Durante la mayor parte de la historia, creímos que el mal era casi exclusivamente el resultado de "gente mala" y que era nuestro trabajo convertirlos en buenas personas. Pensamos que esto solo cambiaría el mundo. ¡Y a veces funcionó! Sin embargo, solo en el siglo XX los papas y muchos teólogos morales comenzaron a enseñar sobre el pecado colectivo, el mal institucionalizado, la violencia sistémica y el racismo estructural. Estas mismas palabras son nuevas para la mayoría de las personas, especialmente aquellas que se benefician de tales ilusiones. 

  

Creo que el mal personal se comete con bastante libertad porque se deriva y está legitimado por nuestro acuerdo implícito y tácito de que ciertos males son necesarios para el bien común. Llamemos a este mal sistémico. Sin embargo, si somos honestos, esto nos deja muy en conflicto. Llamamos a la guerra "buena y necesaria", pero el asesinato es malo. Se espera orgullo nacional o corporativo, pero la vanidad personal es mala. El capitalismo es recompensado, pero la glotonería o la codicia personal son malas (o, al menos, solían serlo). Las mentiras y los encubrimientos se consideran aceptables para proteger a los sistemas poderosos (la iglesia, los grupos políticos, los gobiernos), pero las personas no deben mentir. 

  

Por lo tanto, ahora nos encontramos incapaces de reconocer o vencer la tiranía del mal en el nivel más invisible, institucionalizado y atrincherado. El mal en esta etapa se ha vuelto no solo agradable para nosotros, sino idealizado, romantizado e incluso "demasiado grande para fallar". Esto es lo que yo llamo "el diablo" y Pablo llama "los tronos, dominios, principados y potestades" (Colosenses 1:16) o "espíritus del aire" (Efesios 6:12). Estas fueron sus palabras premodernas para las corporaciones, instituciones y estados nacionales.
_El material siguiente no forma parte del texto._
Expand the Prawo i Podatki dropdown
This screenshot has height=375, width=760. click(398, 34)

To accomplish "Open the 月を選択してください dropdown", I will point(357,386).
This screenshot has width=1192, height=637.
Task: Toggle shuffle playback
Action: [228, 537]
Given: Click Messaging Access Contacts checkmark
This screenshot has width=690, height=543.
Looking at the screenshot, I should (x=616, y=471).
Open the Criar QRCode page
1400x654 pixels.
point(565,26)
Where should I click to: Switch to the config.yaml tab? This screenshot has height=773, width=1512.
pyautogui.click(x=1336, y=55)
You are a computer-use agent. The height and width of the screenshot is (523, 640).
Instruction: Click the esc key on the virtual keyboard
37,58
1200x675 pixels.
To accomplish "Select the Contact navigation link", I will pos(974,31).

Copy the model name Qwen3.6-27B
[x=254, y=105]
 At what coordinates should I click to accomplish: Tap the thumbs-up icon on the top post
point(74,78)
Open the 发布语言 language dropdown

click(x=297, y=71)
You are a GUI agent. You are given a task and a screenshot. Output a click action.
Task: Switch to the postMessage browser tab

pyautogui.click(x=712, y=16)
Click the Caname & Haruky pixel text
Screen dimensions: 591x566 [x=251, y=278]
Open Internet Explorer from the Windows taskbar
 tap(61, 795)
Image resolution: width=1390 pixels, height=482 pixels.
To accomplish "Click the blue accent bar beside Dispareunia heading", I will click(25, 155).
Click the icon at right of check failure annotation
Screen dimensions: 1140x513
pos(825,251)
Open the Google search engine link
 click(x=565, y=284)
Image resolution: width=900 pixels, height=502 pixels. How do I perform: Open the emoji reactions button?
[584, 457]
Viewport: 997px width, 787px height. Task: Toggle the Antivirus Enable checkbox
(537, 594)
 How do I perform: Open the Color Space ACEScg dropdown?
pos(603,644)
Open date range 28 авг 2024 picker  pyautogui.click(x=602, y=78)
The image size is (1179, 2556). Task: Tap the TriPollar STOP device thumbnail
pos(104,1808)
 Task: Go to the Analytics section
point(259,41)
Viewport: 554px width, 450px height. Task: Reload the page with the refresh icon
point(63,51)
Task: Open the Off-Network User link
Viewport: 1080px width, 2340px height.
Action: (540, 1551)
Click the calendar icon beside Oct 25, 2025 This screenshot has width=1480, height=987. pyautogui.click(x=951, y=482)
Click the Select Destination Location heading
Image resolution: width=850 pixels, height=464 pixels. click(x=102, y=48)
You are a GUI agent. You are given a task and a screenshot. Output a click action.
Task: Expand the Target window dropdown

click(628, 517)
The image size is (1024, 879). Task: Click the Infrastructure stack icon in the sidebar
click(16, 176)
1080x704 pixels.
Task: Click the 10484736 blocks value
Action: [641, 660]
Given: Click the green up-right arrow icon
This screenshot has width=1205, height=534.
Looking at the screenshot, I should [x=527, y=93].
Todo lo que se considere por encima de la crítica y esté oculto en el espíritu de la época, con el tiempo —por lo general en poco tiempo— siempre se volverá demoníaco. 

  

En lo que respecta al dinero y el mal, el significado y el uso del dinero está muy confuso por la letra pequeña y los vocabularios oscuros que solo los economistas altamente capacitados pueden entender: anualidades, intereses (¡la “usura” solía ser un pecado importante!), hipotecas inversas, no fiduciarias, y más. ¡Sí, el diablo está en los detalles! La persona común queda a merced de estos nuevos clérigos, quienes son los únicos que comprenden cómo podemos ser "salvados" por las "leyes infalibles del mercado" y el "resultado final" de todo. Usan el lenguaje de la religión y la trascendencia para hablar con una especie de objetividad asumida, que solo permitimos en el ámbito de la teología y desde el púlpito. 

  

Al liberarnos de los sistemas de dominación del "mundo", ponemos casi toda nuestra preocupación moral en individuos codiciosos o ambiciosos. Intentamos cambiarlos sin reconocer que cada individuo aislado estaba de rodillas ante los poderes y principados del mercado y más. En la mayoría de las naciones de hoy, nuestra brújula moral se ha desmoronado.  

 

  1. 1- Adapted from Richard Rohr, What Do We Do with Evil? (CAC Publishing: 2019), 48–51; and What Do We Do with Money? unpublished notes, 2020.